WHAT TO WORK ON.
Please repeat the data from the line containing "How do I perform: Open" through the line containing "pos(630,136)", word for word. Leave the pictures out of your answer.

(Data items)
--- --- ---
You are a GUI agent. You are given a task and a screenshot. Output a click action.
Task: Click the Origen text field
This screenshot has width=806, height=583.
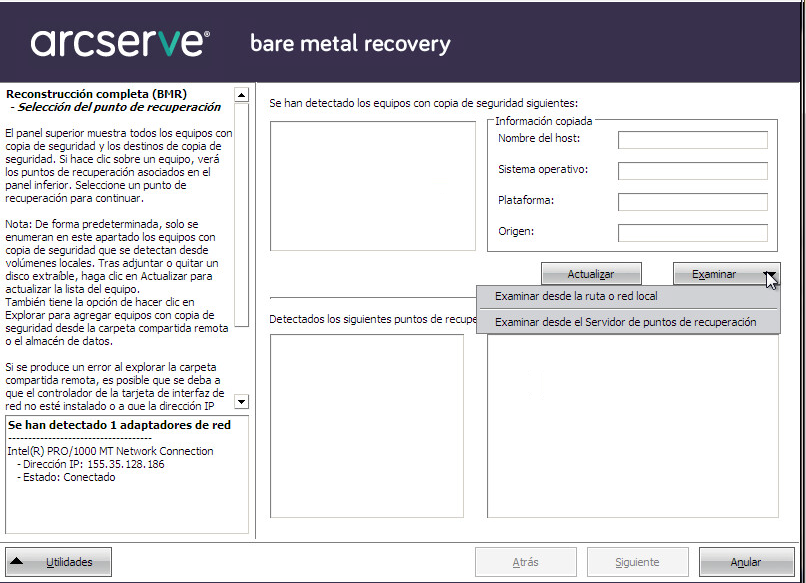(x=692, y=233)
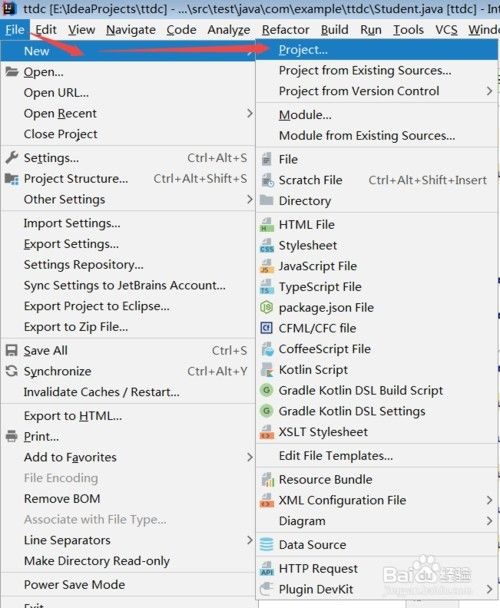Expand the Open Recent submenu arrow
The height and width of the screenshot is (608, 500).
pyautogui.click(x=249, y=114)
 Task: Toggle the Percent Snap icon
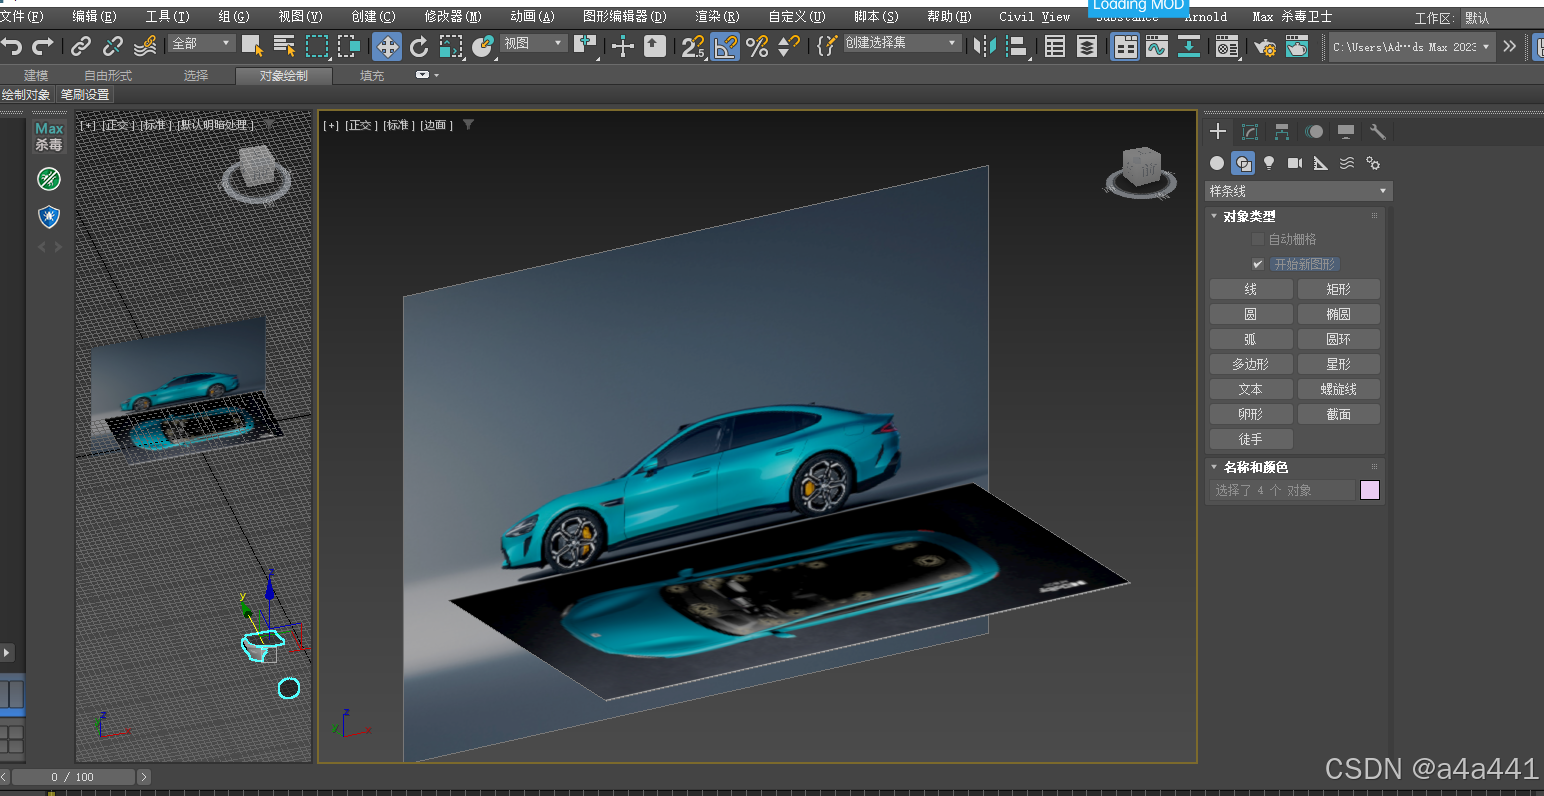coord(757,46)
--- --- ---
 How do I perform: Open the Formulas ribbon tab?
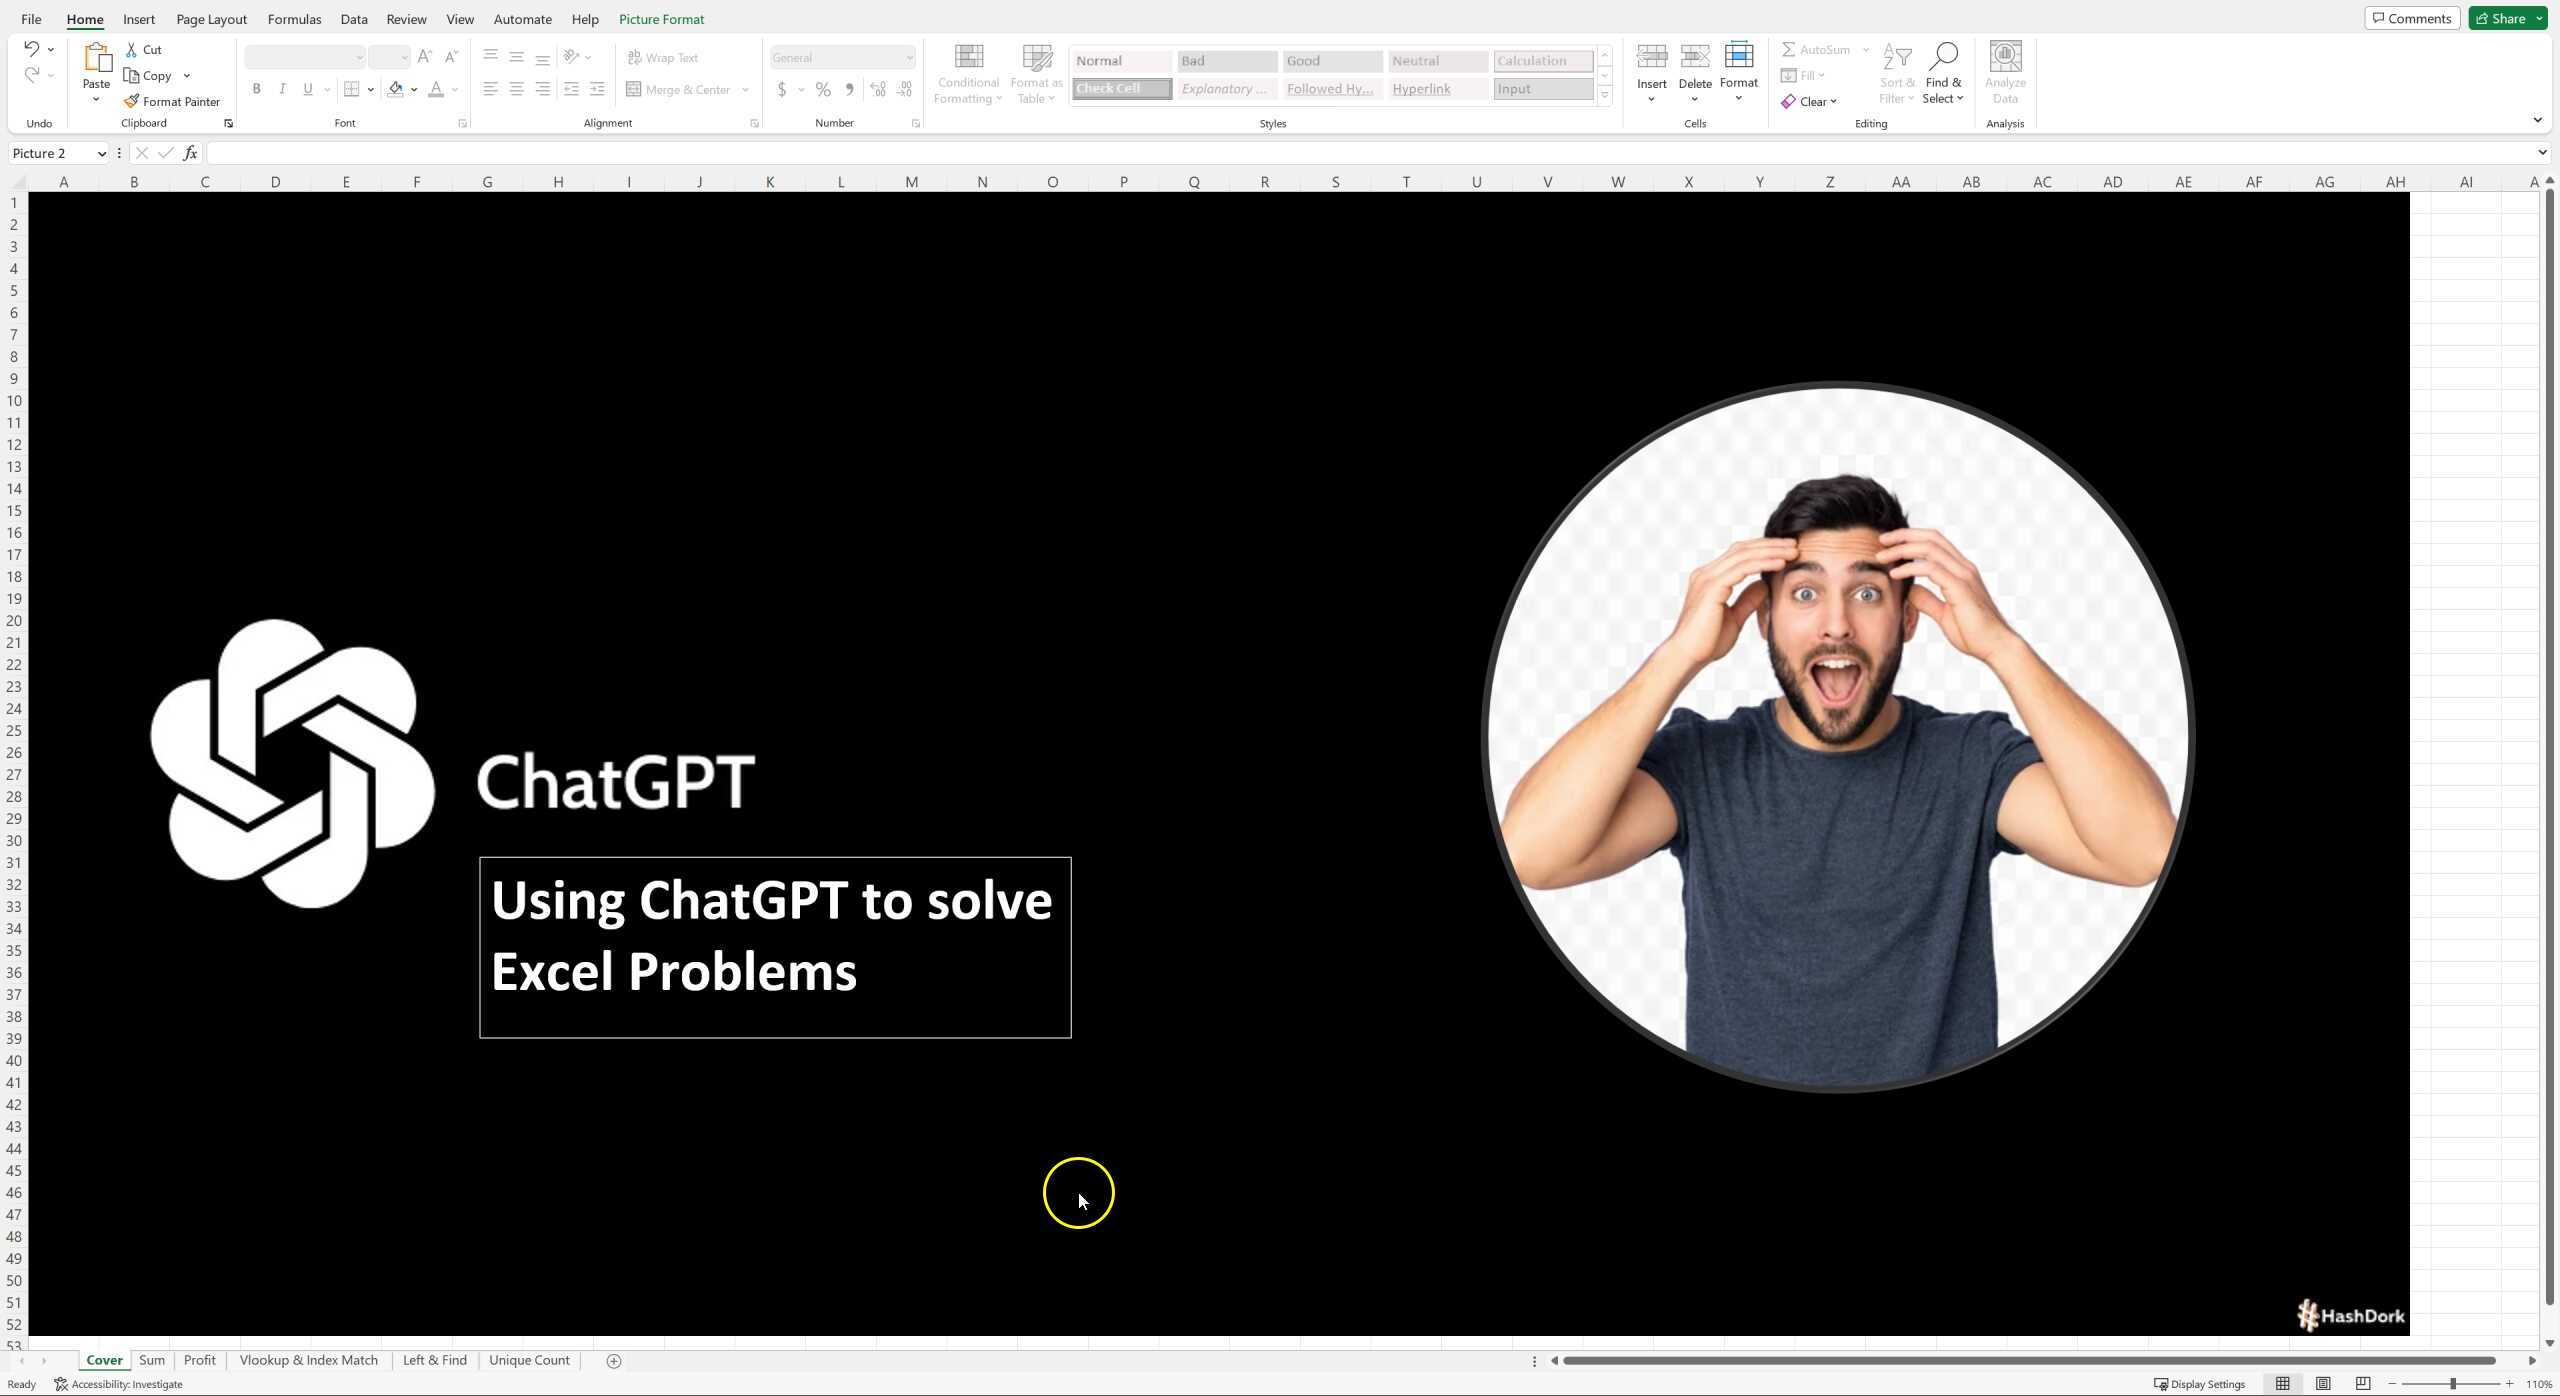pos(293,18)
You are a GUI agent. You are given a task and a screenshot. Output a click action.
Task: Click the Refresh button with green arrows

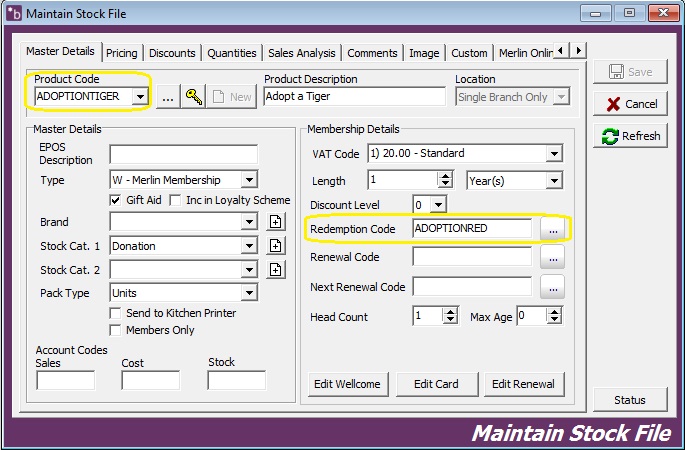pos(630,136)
--- --- ---
FINAL RESULT.
 How do I perform: Open the Formulas ribbon tab?
pos(293,18)
You are a GUI agent. You are given a task and a screenshot. Output a click action.
Task: Click the Refresh button with green arrows

pos(630,136)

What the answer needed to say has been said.